J’ai coté en note [2] deux auteurs qui ont reproché aux catholiques les airs profanes de leurs noëls, etc. J’ajoute qu’on vient de réimprimer à Genève un écrit qui avait été publié l’an 1645, et qui donne la matière d’une forte récrimination. J’en tirerai ce morceau : Nullo delectu sacra profanaque juxta habet (hæc gens) imò tam præpostero cultu divina curat, ut pios ecclesiæ usus nullis non semper insanientis sæculi ludis pervertat, sordibusque contaminet. Quæ quidem satis denuò experti sumus, his natalis Christi nuper exactis temporibus, cùm omnia templa putidis profanarum cantionum vocibus personarent : ubi quotannis ipsum incarnationis mysterium turpissimis secularium cantuum odis conspurcatur ; tantusque amor est ecclesiasticos hymnos ad mundanas ejusmodi cantilenas inflectere, ut nulla, quantumvis obscœna vulgetur, quin statim in ecclesiis ridiculè detorta audiatur ; vixque in indignatione risum teneo, quoties recordationem subit alicubi videri sacrorum cantuum rituale, in quo hanc (ut alias omittam omninò turpes) rubricam legere est :

MAGNIFICAT : sur le chant,
Que ne vous requinquez-vous, vieille :
Que ne vous requinquez-vous donc [3] ?


L’écrit dont je parle fut composé par un avocat nommé Muret [* 1], qui adresse la parole au fameux Gassendi, pour lui représenter les cérémonies ridicules des Provençaux.
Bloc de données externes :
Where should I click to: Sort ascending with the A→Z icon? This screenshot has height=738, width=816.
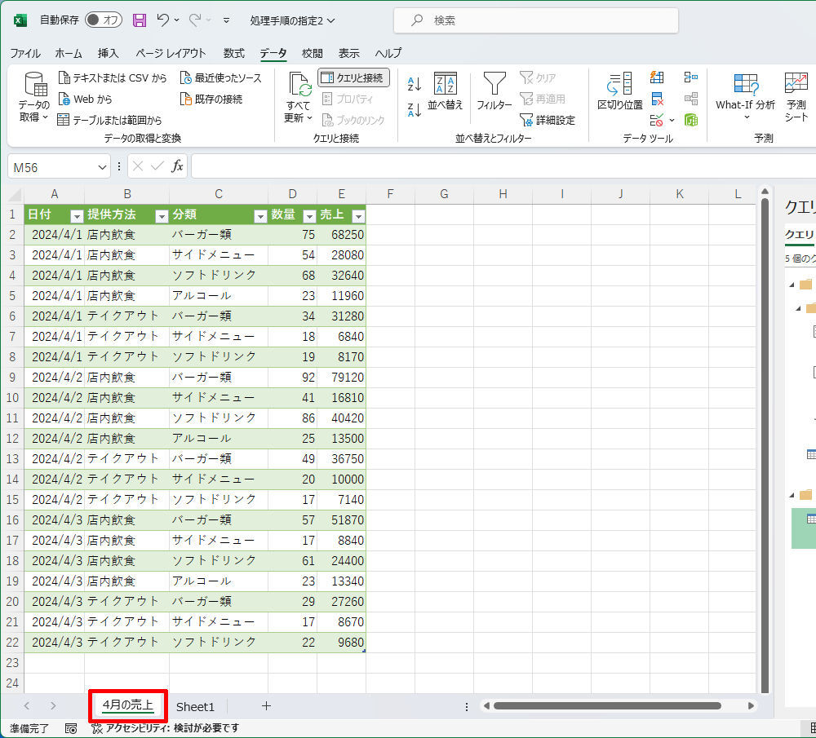click(x=414, y=84)
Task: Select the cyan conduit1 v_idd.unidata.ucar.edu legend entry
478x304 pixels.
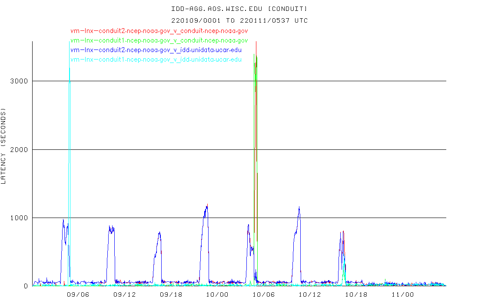Action: (x=156, y=59)
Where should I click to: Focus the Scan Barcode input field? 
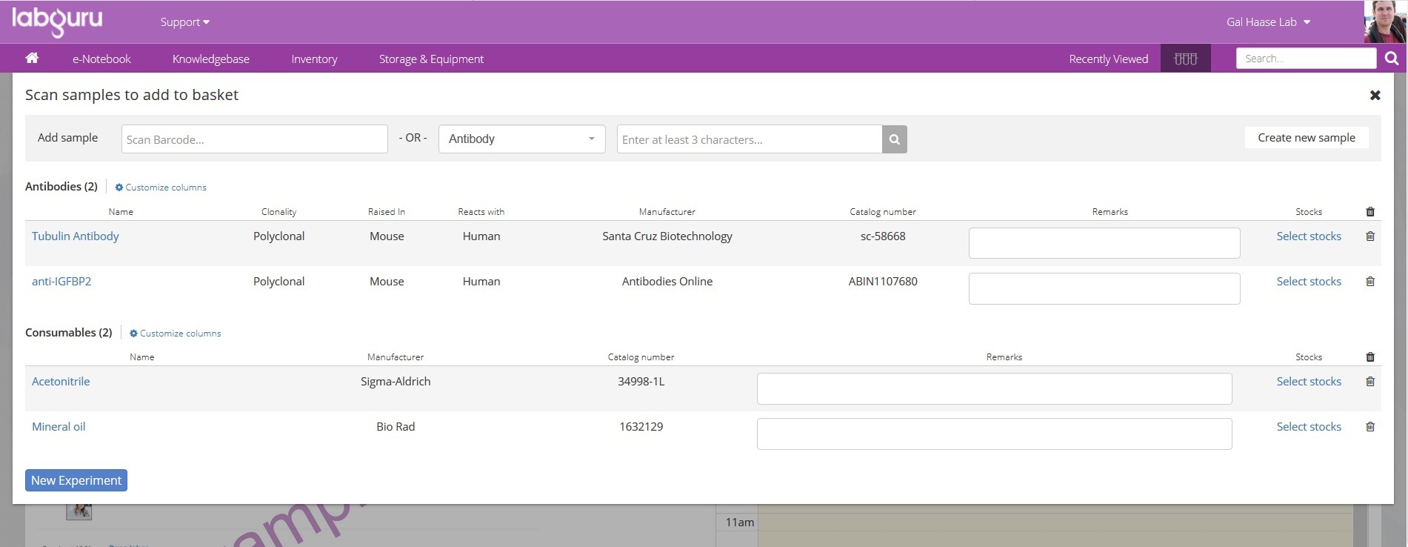[254, 139]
(O) .... Les particularités les plus notables me seront fournies par l’auteur d’une lettre.... écrite.... peu après la mort de Henri II. ] Elle est datée du 26 d’août 1559, et fut envoyée à Catherine de Médicis par un gentilhomme qui avoit servi la feue royne de Navarre, qui se soubscrivit Villemadon, avec lequel ladite dame [4] avoit autrefois privément conféré de ses affaires, et mesmes des poincts de la religion [5]. Je me servirai des termes même de la lettre ; car le nouveau français ne pourrait pas retenir la liberté et la force dont on se servait en ce temps-là. « [6] Je commenceray, madame, par vous dire que regnant le feu roy, lors dauphin, revenu de Piedmont, où il s’oublia tant, que de commettre un ord et sale adultère, par le conseil et conduicte de certains mignons, meschans et infideles serviteurs, et par lesquels d’abondant la miserable grande senechale, Diane de Poictiers, public et commun receptacle de tant d’hommes paillards et effrenez qui sont morts, et qui encore vivent, luy fut introduicte comme une bague dont il apprendroit beaucoup de vertu : et depuis que les nouvelles furent venues, que la bastarde estoit née du susdict adultere, vous fustes mise sur les rengs, madame, par les susdicts moqueurs, et ladicte vieille meretrice : qui vous despescherent et declarerent entre eux incapable de telle grandeur et honneur que d’estre femme d’un daulphin de France, pource que n’auriez jamais enfans, puis que mettiez tant à en porter, veu qu’il ne tenoit à vostre seigneur et mari. Il me souvient que au lieu et chasteau de Rousillon sur le Rosne, ils en tindrent un grand parlement, dont la cognoissance en vint à la feue roine de Navarre, qui vous

  1. * Joly dit que l’auteur de la Querela ad Gassendum ne s’appelait pas Muret, comme l’a cru Bayle, ni Naudé, comme le dit Thiers, mais Neuré. Joly dit qu’on peut, sur ce Neuré, consulter les Œuvres mêlées de Chevreau ; c’est dans le Chevræana qu’il en est question. Neuré a un article dans le Moréri de 1759.
  1. Là même, pag. 578.
  2. Ci-dessus, citation (92).
  3. Querela ad Gassendum de parùm christianis Provincialium suorum ritibus, etc., pag. 71, edit. Genev., 1700.
  4. C’est-à-dire Catherine de Médicis.
  5. Bèze, Histoire ecclésiastique, liv. III, pag. 225.
  6. Recueil des Choses mémorables faites et passées pour le fait de la Religion et État de ce royaume, depuis la mort du roy Henri II, tom. I, pag. 501, édit. de 1565, in-12.